Vereiste 1:
Naar welke bestemming mogen burgemeester en wethouders het plan volgens de brontekst wijzigen?
Vereiste 2:
Geef alle genummerde subparagrafen uit de brontekst, zoals "5.3", elk met het nummer en de titel.

Brontekst:
━━━━━━━━━━

5.3 Specifieke gebruiksregels

Tijdelijk wonen zonder een centrale bedrijfsmatige exploitatie is niet toegestaan.

5.4 Wijzigingsbevoegdheid

Burgemeester en wethouders zijn bevoegd het plan te wijzigen in de bestemming 'Wonen' ten behoeve van reguliere permanente bewoning indien de behoefte aan reguliere woningen is aangetoond en dit passend is binnen actuele woningmarktafspraken. Indien er sprake is van vervangende nieuwbouw dan dient voldaan te worden aan de volgende voorwaarden:

  • a. de nieuwbouw dient passend te zijn in het straat- en bebouwingsbeeld ter plaatse;
  • b. er moet voorzien worden in voldoende parkeerplaatsen conform Artikel 8.

Artikel 6 Waarde - Archeologie 2

6.1 Bestemmingsomschrijving

De voor Waarde - Archeologie - 2 aangewezen gronden zijn, behalve voor de andere daar voorkomende bestemming(en), mede bestemd voor:

  • a. het behoud en de bescherming van de archeologische waarden van de gronden.

━━━━━━━━━━

Aangeleverd materiaal:

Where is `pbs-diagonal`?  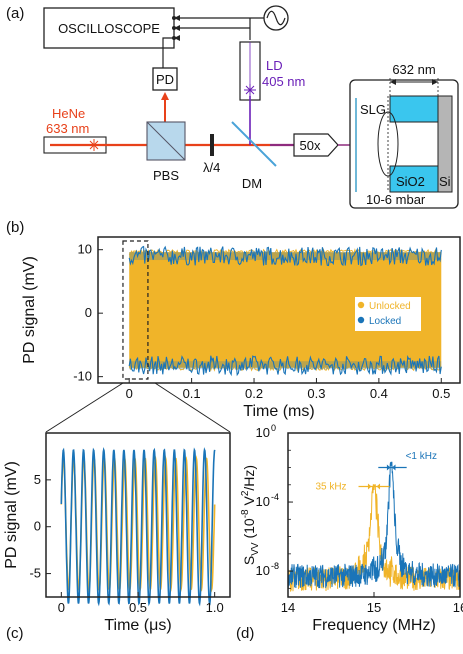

━━━━━━━━━━

Verwacht antwoord 1:
Naar de bestemming 'Wonen', ten behoeve van reguliere permanente bewoning.

Verwacht antwoord 2:
5.3 Specifieke gebruiksregels
5.4 Wijzigingsbevoegdheid
6.1 Bestemmingsomschrijving